London Shares Lifted by China Stimulus, Miners and Luxury Names Surge
- Sep 24
- 2 min read
24 September 2025

On September 24, 2024, London’s markets caught a wave of optimism as global sentiment awoke to stimulus measures out of Beijing. China’s newly announced cuts in interest rates and moves to revive its stock markets rippled across financial centers, prompting investors to revisit their exposure to commodity and luxury sectors. The FTSE 100 climbed roughly 0.5 percent and the FTSE 250 added about 0.3 percent in early trading as miners and luxury retailers led the rally.
Industrial miners listed in London jumped nearly 5 percent to reach their strongest levels in a month. Anglo American, Antofagasta and Glencore were among the top performers, each recording gains between 4.5 percent and 5.8 percent. The belief is that stimulus will revive Chinese demand for raw materials, and London markets, which often lean heavily on natural resource names, responded accordingly.
Luxury brands also rode the positive tide. Burberry was a standout, climbing 3.7 percent, reflecting hopes that Chinese consumer demand might be rekindled. The connection between Chinese consumer strength and luxury spending is a well known conduit in global markets. Yet not every stock joined the parade. Engineering firm Smiths Group dropped 6.3 percent after revealing modest profit metrics and acquisitions in North America. Dunelm, the homeware retailer, fell 6 percent after a key shareholder offloaded a near 5 percent stake.
Amid all this, Bank of England Governor Andrew Bailey chimed in with guarded optimism. He expressed that inflation appeared to be on a downward trajectory, hinting that interest rates may gradually ease in the months ahead. His remarks come at a delicate time: markets hope for looser monetary conditions, but central banks must balance that against inflation, growth, and financial stability concerns.
China’s stimulus package was substantial. The central bank outlined measures to lower borrowing costs, ease mortgage burdens, and support capital markets. It also cut reserve requirement ratios, injecting liquidity into financial institutions. The aim is to shake free tailwinds that have slowed economic momentum in recent quarters.
Globally, the news bolstered market sentiment. In New York, the Dow and S&P 500 closed at record highs as mining names strengthened. U.S. copper prices hit a ten-week peak. The yuan appreciated to a 16-month high against the dollar, an indicator that currency markets were factoring in the stimulus narrative.

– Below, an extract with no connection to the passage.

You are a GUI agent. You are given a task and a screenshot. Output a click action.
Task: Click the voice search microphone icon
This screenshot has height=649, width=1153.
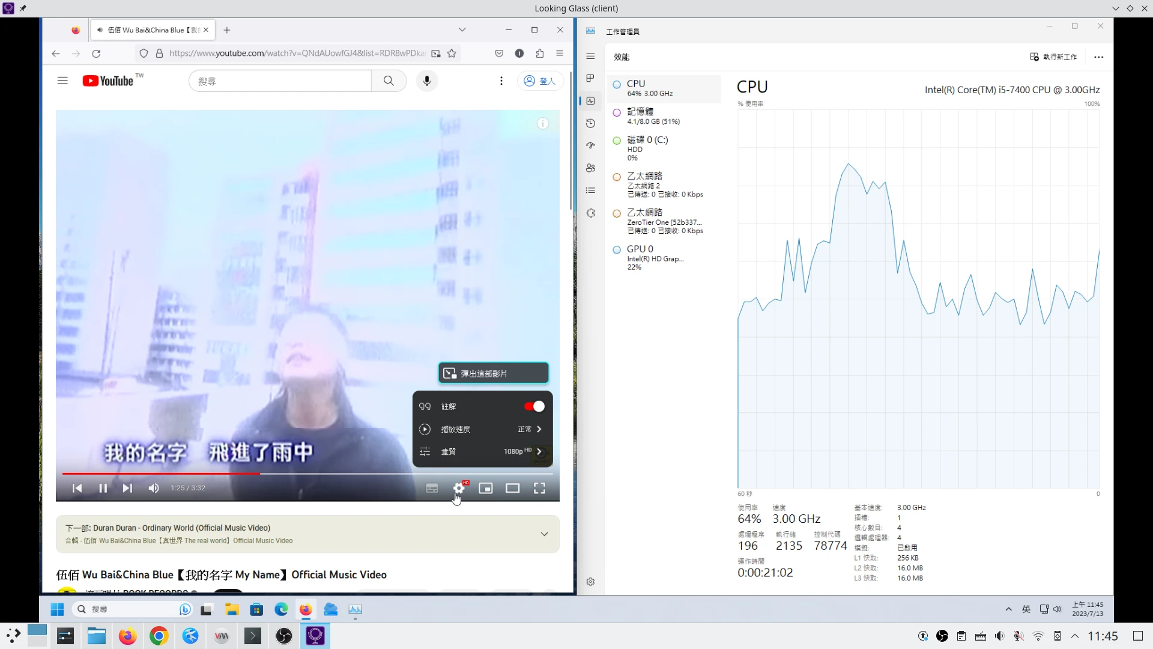pos(426,81)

The move suggests a deeper shift in investor psychology: instead of punting only on domestic signals, markets are beginning to price in cross-border policy impulses more readily. For London, a city with heavy exposure to resource sectors and links to Asian trade, the China stimulus provided a welcome spark.
Still, analysts caution that stimulus alone may not be enough to reverse structural headwinds. China’s property sector, corporate debt burdens, and weak credit demand are deep challenges. The stimulus may offer short‐term buoyancy, but sustainable growth likely requires broader fiscal support and structural reforms.
For London equities the challenge ahead is reconciling sunshine from global stimulus with domestic variables. Inflation, rate policy, consumer demand, and geopolitics all remain front of mind. Markets may test whether the gains on this day carry into lasting momentum or fade as policy details roll out.